The Ice Castle in the Desert

yli is My Story

A spotlight shines on an empty ice rink.

The plan for the new ice skating rink in Coachella Valley – a 250 million dollar sports and entertainment arena to be funded by Los Angeles-based entertainment development investment company, Oak View Group – was shared with our community just last year. The company’s chief executive, Tim Leik, wants the future minor league hockey teams affiliated with NHL’s Seattle Kraken to start their upcoming season in October 2022. But, at what cost? Our desert is already an environmental disaster – so when will we pay attention to public health for our thriving community? That should be our focus. 

The Coachella Valley is an arid rift valley in Riverside County, in Southern California. It is already suffering an environmental crisis, impacting many low-income communities that are primarily Latino. The Valley’s rising temperatures are a testament to the impact global warming has had on our planet, hitting a harsh 95°F at 9 am to 125°F midday.

Vivid and colorful clouds above the San Jacinto Mountains in Palm Springs with palm trees silhouettes in the foreground.

The Salton Sea emits toxic dust containing chemicals like lead, chromium, and pesticides that contribute to the air pollution in the Eastern Coachella Valley. Pesticides and drought have impacted the lake, and winds blow the toxic dust into the air, affecting residents. Statistics in the Coachella Valley Health Survey from 2019, conducted a survey on the Health of the Community as a whole. According to HARC data 1 in 8 children have severe asthma. 10% of adults suffer from severe asthma while 13% of Coachella Valley’s children report having severe asthma. That’s 13,536 kids in the Coachella Valley. Also found in the Health survey 14.5% of children have reported missing five or more days of school due to asthma.  We have the most youth affected with severe respiratory illness asthma cases.

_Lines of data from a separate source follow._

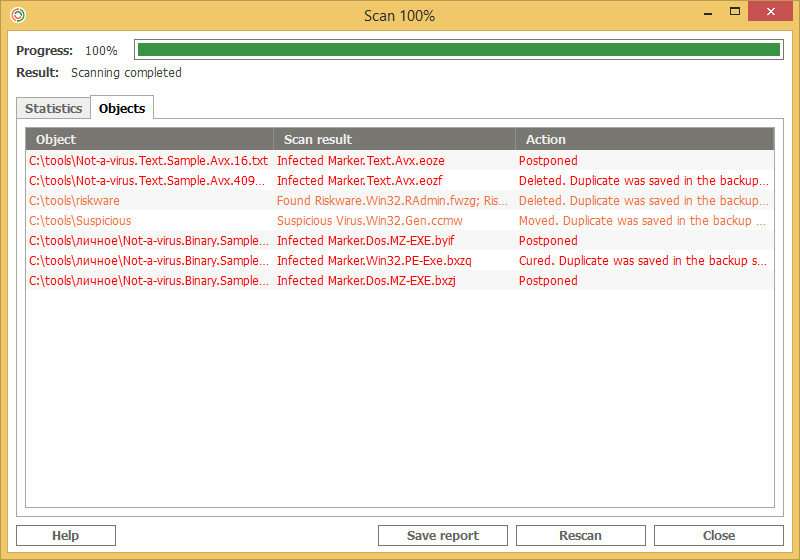Switch to the Statistics tab
This screenshot has height=560, width=800.
[x=54, y=108]
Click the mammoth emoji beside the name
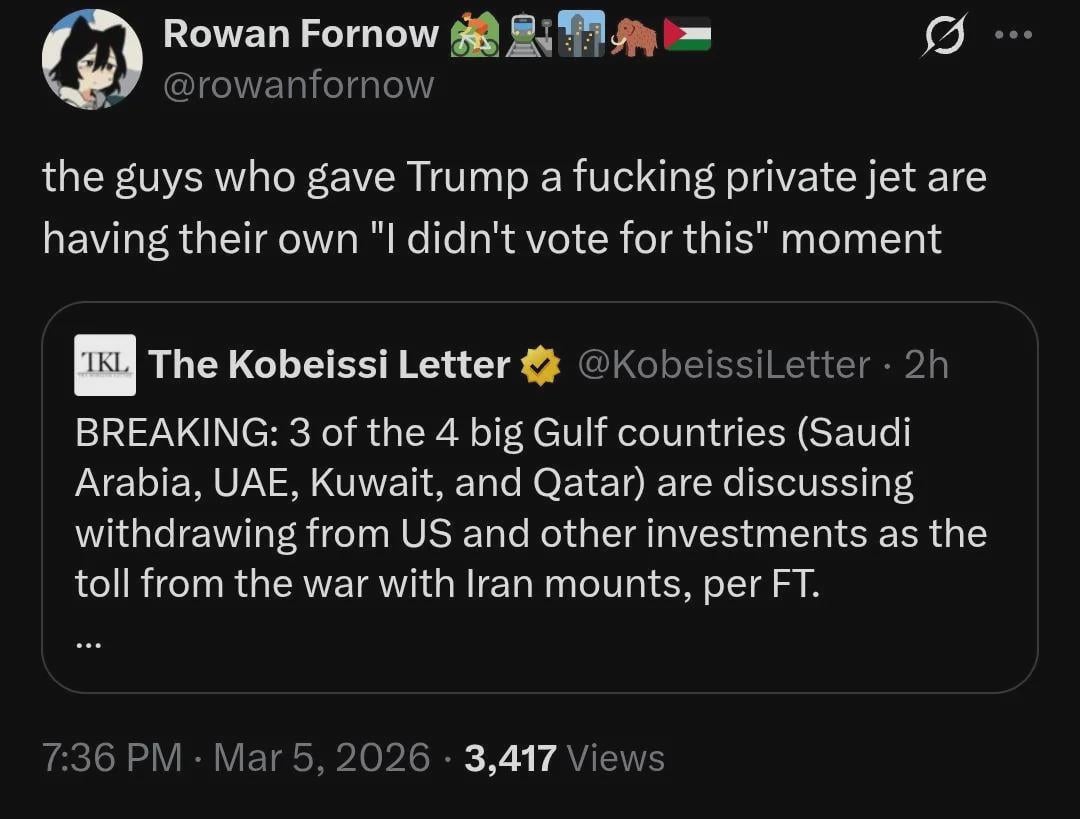Screen dimensions: 1080x819 [x=636, y=36]
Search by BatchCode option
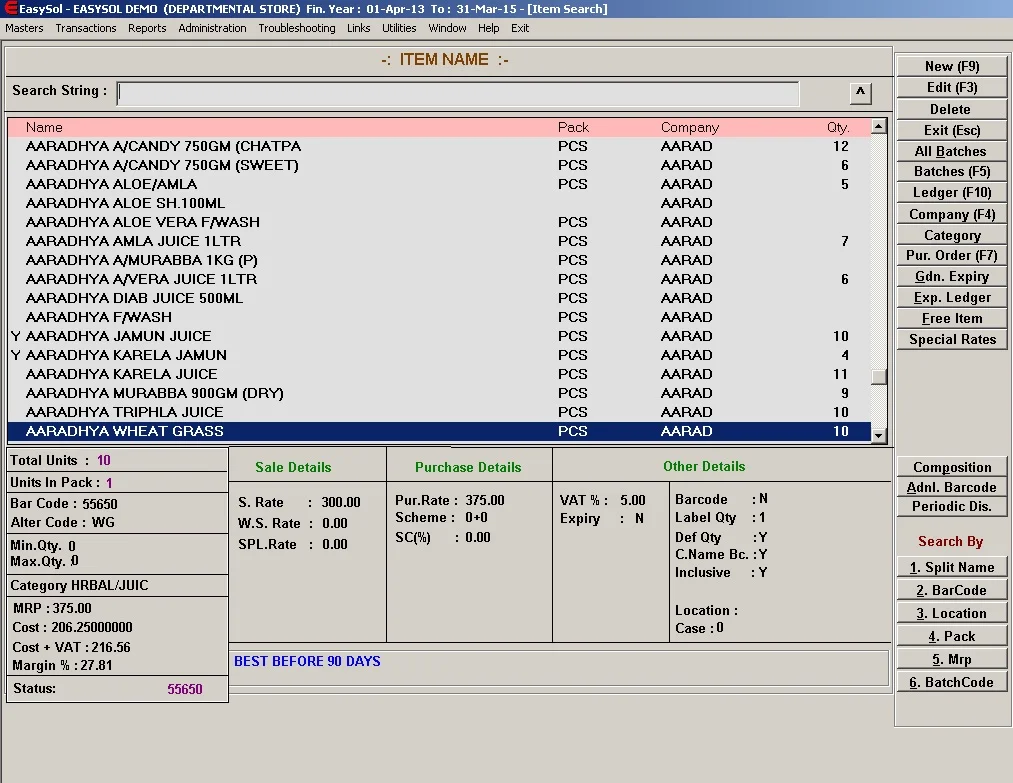Screen dimensions: 1013x783 pyautogui.click(x=951, y=682)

The disadvantaged communities of Coachella, Mecca, Desert Hot Springs, and Thermal are hit the hardest by this heat, toxic air pollution, poor infrastructure, and high-risk working conditions for many farmworkers in those communities. Before we build this big arena that could potentially cause more environmental damage to our desert, we must prioritize our environment and the health of our communities. 

The arena could have an impact on local transportation. If you’re like me, relying on Sunline Transit for transportation, then you know firsthand that taking the bus is time-consuming and many residents in the eastern part of the Coachella Valley, including Mecca, Coachella, and Thermal, have access to fewer buses. Many spend hours waiting in the heat. Is this arena really for the community if it may increase traffic pollution and there is no actual plan for how our residents can visit it? The Valley attracts tourism for its desert beauty and blazing bright sunsets, however, an increase in traffic from visitors and residents alike will harm an already polluted and contaminated air quality.

The project’s investors believe the arena will do well for our economy and improve tourism. They promise that the arena will bring a variety of new entertainment, from music to hockey and ice skating, to the locals, with an estimated 450 part-time and full-time jobs. But what we need is environmental justice – we need to prioritize our community’s health.  How will this arena support our community with jobs and entertainment, if our community is already in an environmental crisis, and if the heat drives tourism away?

This ice castle may be what our Valley needs: an escape from the heat, with music, food, and entertainment, along with jobs for our community as well. But it shouldn’t cause pollution in exchange. Only when the communities’ health and environment are prioritized will we know that this arena is in our best interest.